With the $3 billion Welfare-to-Work grant, according to Hemmer, money became available for county agencies to provide job search assistance, job referrals, placements and training.
However, this program is only available to the “hardest-to-serve” welfare recipients. To qualify, recipients must meet two of the three criteria: They must be a long-term welfare recipient (30 or more months); must be at a low educational level, which means contain no high school diploma or G.E.D. (General Education Degree) and function at an eighth-grade level; and have a history of substance abuse which has kept them from getting a job.
Welfare recipients are basically divided into three divisions, said Ed Zylman, program director for El Dorado County’s Social Services Department. There are those who are just about to enter the working world, those who need a little bit of help before finding work, and those who need extensive training and assistance.
“The emphasis on welfare-to-work is to make welfare a short-term process,” Zylman said. “Help people move quickly through welfare and on to a job.”
Of the approximately 135,000 El Dorado County residents, there are about 4,300 individuals “on welfare,” Zylman said. That equates to about 1,560 cases (families). Of the 1,560, 1,200 cases (approximately 2,000 adults) are considered eligible for Welfare-to-Work. Currently, 70 people who are eligible for the Welfare-to-Work program go to work each month, added Victor Uriz, supervisor of the Employment Training Division for the county’s Social Services Department.
Golden Sierra will receive $812,000 per year for the next two years from the five counties (El Dorado, Placer, Alpine, Sierra and Nevada), Hemmer said. The organization will receive an annual grant from El Dorado County in the amount of $274,000 for the next two years, while Placer County will provide $346,000.
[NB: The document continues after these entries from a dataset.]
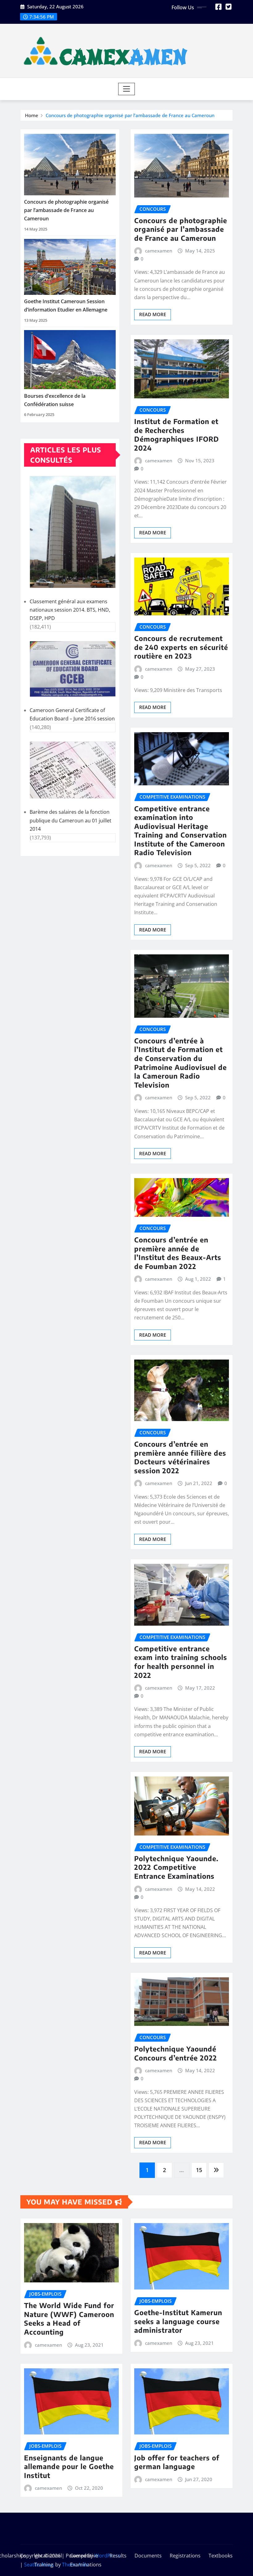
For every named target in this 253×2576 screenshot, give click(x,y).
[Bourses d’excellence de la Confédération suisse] (70, 359)
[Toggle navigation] (126, 89)
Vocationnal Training (48, 2560)
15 (199, 2170)
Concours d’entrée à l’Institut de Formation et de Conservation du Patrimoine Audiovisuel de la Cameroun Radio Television (180, 1062)
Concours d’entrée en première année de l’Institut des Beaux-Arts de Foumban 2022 (177, 1253)
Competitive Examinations (86, 2560)
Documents (148, 2555)
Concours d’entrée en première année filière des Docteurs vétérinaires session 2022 (180, 1457)
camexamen (158, 251)
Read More (152, 314)
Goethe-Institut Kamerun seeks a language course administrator (178, 2321)
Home (31, 115)
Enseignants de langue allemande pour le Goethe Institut (69, 2466)
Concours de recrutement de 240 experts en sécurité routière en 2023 (181, 647)
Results (118, 2555)
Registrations (185, 2555)
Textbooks (221, 2555)
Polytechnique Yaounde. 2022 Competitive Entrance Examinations (176, 1867)
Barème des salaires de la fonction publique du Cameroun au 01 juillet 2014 (70, 820)
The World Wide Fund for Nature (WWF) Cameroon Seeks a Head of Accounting (69, 2318)
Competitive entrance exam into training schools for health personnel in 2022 (180, 1661)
Hemmer added that it will be difficult to serve all the welfare recipients who qualify, especially considering the amount of money.
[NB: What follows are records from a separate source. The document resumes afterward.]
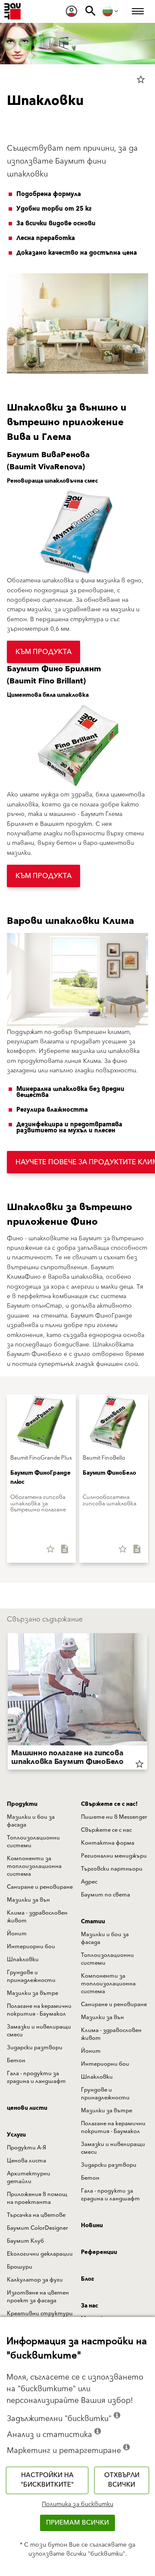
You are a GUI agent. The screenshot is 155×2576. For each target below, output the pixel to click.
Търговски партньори (112, 1869)
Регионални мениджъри (114, 1856)
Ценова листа (26, 2160)
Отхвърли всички (122, 2480)
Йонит (17, 1933)
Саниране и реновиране (40, 1887)
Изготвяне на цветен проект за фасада (38, 2296)
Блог (87, 2279)
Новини (92, 2225)
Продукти (22, 1804)
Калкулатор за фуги (35, 2280)
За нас (89, 2305)
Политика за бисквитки (77, 2504)
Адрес (89, 1882)
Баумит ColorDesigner (37, 2228)
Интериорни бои (31, 1946)
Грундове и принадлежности (31, 1976)
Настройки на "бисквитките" (47, 2480)
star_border (141, 79)
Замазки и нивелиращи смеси (39, 2030)
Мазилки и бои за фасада (31, 1821)
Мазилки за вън (28, 1900)
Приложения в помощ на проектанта (37, 2198)
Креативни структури (40, 2313)
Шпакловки (23, 1959)
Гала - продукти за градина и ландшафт (36, 2077)
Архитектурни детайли (28, 2177)
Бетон (16, 2060)
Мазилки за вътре (32, 1993)
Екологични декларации (40, 2254)
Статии (93, 1921)
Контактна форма (107, 1843)
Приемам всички (77, 2523)
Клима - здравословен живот (37, 1916)
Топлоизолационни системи (33, 1841)
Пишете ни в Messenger (114, 1817)
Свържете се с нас (106, 1830)
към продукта (43, 652)
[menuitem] (71, 11)
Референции (99, 2252)
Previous (8, 1703)
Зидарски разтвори (34, 2047)
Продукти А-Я (26, 2147)
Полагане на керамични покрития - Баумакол (39, 2010)
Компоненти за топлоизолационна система (34, 1866)
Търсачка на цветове (36, 2215)
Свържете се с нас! (109, 1804)
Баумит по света (105, 1895)
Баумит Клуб (25, 2241)
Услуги (16, 2135)
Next (147, 1703)
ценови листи (27, 2108)
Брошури (19, 2267)
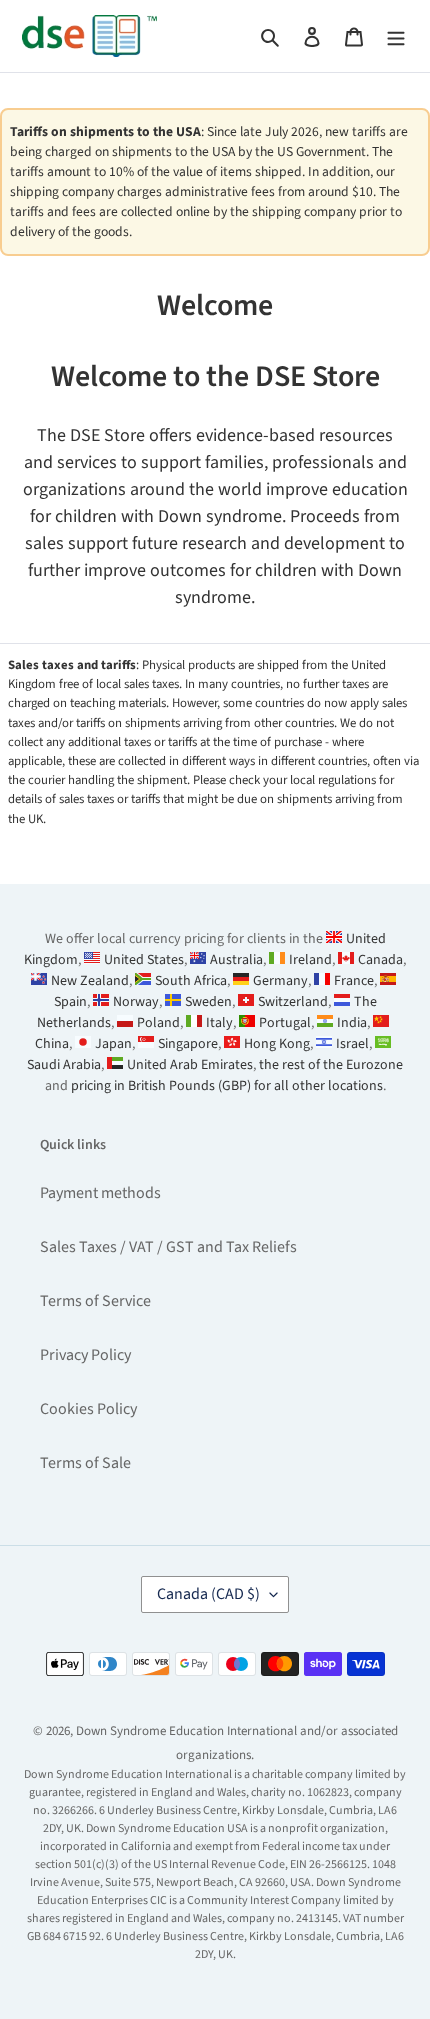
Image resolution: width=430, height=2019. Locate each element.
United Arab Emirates (190, 1065)
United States (144, 960)
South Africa (191, 981)
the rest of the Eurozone (331, 1065)
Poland (158, 1023)
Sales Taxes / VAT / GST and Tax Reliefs (168, 1247)
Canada (380, 960)
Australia (236, 960)
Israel (352, 1044)
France (354, 981)
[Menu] (396, 36)
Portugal (285, 1023)
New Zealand (90, 981)
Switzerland (293, 1002)
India (352, 1023)
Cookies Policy (88, 1409)
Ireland (310, 960)
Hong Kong (277, 1044)
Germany (280, 981)
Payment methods (100, 1193)
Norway (136, 1002)
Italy (219, 1023)
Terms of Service (95, 1301)
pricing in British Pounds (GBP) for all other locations (227, 1086)
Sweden (208, 1002)
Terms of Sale (85, 1463)
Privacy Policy (85, 1355)
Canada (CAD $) (208, 1594)
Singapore (188, 1044)
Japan (113, 1044)
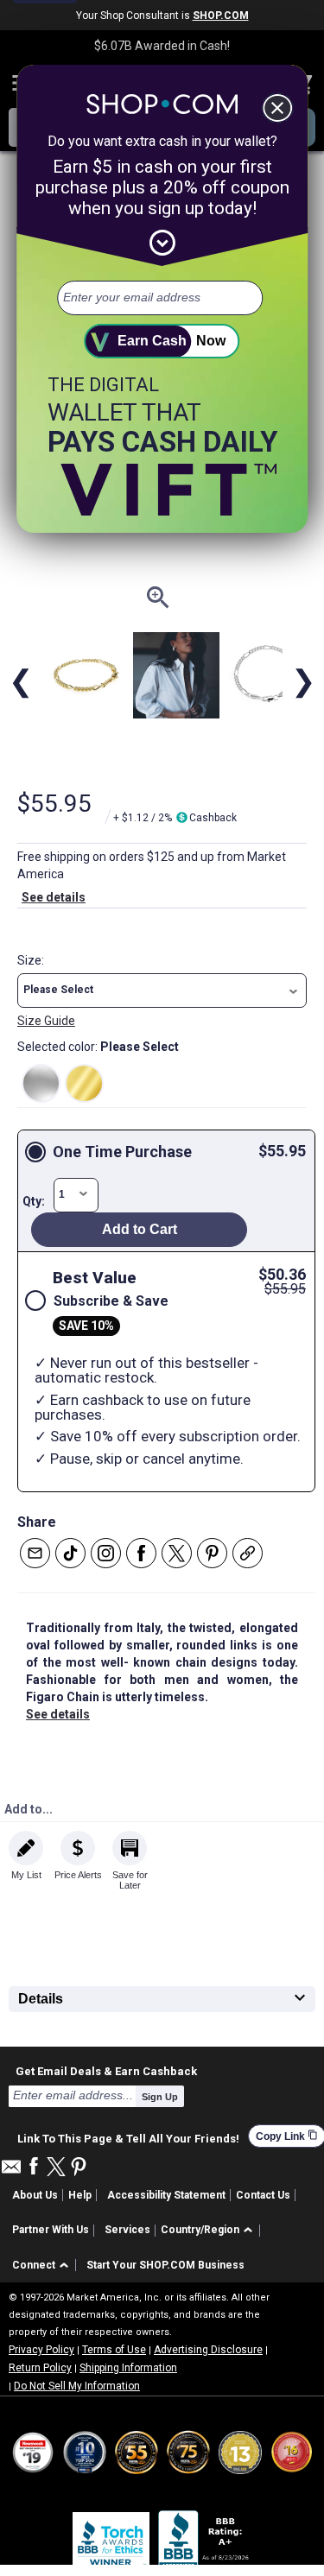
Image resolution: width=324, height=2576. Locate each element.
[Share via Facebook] (141, 1553)
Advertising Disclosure (208, 2350)
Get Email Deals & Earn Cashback (106, 2071)
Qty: (33, 1201)
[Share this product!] (247, 1553)
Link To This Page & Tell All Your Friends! (128, 2136)
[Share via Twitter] (176, 1553)
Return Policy (40, 2368)
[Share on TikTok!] (70, 1553)
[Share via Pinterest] (212, 1553)
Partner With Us (50, 2230)
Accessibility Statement (166, 2195)
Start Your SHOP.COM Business (165, 2265)
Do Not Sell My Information (77, 2386)
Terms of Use (114, 2350)
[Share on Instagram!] (106, 1553)
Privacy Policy (41, 2350)
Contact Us (263, 2195)
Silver (41, 1083)
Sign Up (160, 2097)
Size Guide (46, 1021)
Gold (84, 1083)
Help (80, 2195)
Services (127, 2230)
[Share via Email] (35, 1553)
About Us (35, 2195)
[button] (162, 990)
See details (54, 897)
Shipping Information (128, 2368)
“We are talking about few people being served with this amount of money, but hopefully we will set an example and get more funding in the future,” Hemmer said. “We won’t make a big dent, but hopefully we will set an example.”
The Welfare-to-Work program officially starts July 1. Until then, officials at Golden Sierra will be working closely with the respective county social services department to set up the best possible referral system, and continue to provide assistance to other needy people.
“We will still continue to do a wide array of job training and placement for low-income people, unemployed, and dislocated workers, who is someone who may have been victim of downsizing,” said Hemmer, adding that her organization has been around since 1993.
As for the Welfare-to-Work program, state governmental officials will evaluate the progress after one year, before again evaluating it at the conclusion of its two-year stint.